Proof of breaking of self-organized criticality in a nonconservative abelian sandpile model

Abstract

By computer simulations, it was reported that the Bak-Tang-Wiesenfeld (BTW) model loses self-organized criticality (SOC) when some particles are annihilated in a toppling process in the bulk of system. We give a rigorous proof that the BTW model loses SOC as soon as the annihilation rate becomes positive. To prove this, a nonconservative Abelian sandpile model is defined on a square lattice, which has a parameter alpha (>/=1) representing the degree of breaking of the conservation law. This model is reduced to be the BTW model when alpha=1. By calculating the average number of topplings in an avalanche <T> exactly, it is shown that for any alpha>1, <T><infinity even in the infinite-volume limit.
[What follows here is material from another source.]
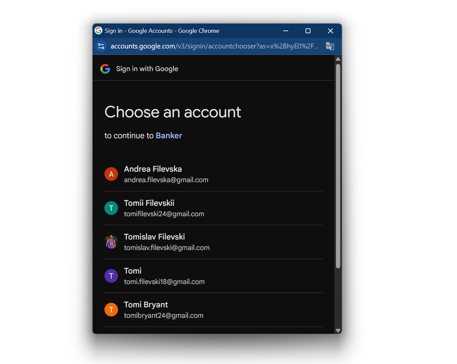The height and width of the screenshot is (364, 457).
Task: Maximize the Google sign-in window
Action: tap(308, 31)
The power-law divergence of <T> with an exponent 1 as alpha-->1 gives a scaling relation 2nu(2-a)=1 for the critical exponents nu and a of the distribution function of T. The 1-1 height correlation C11(r) is also calculated analytically and we show that C11(r) is bounded by an exponential function when alpha>1, although C11(r) approximately r(-2d) was proved by Majumdar and Dhar for the d-dimensional BTW model. A critical exponent nu(11) characterizing the divergence of the correlation length xi as alpha-->1 is defined as xi approximately |alpha-1|(-nu(11)) and our result gives an upper bound nu(11)</=1/2.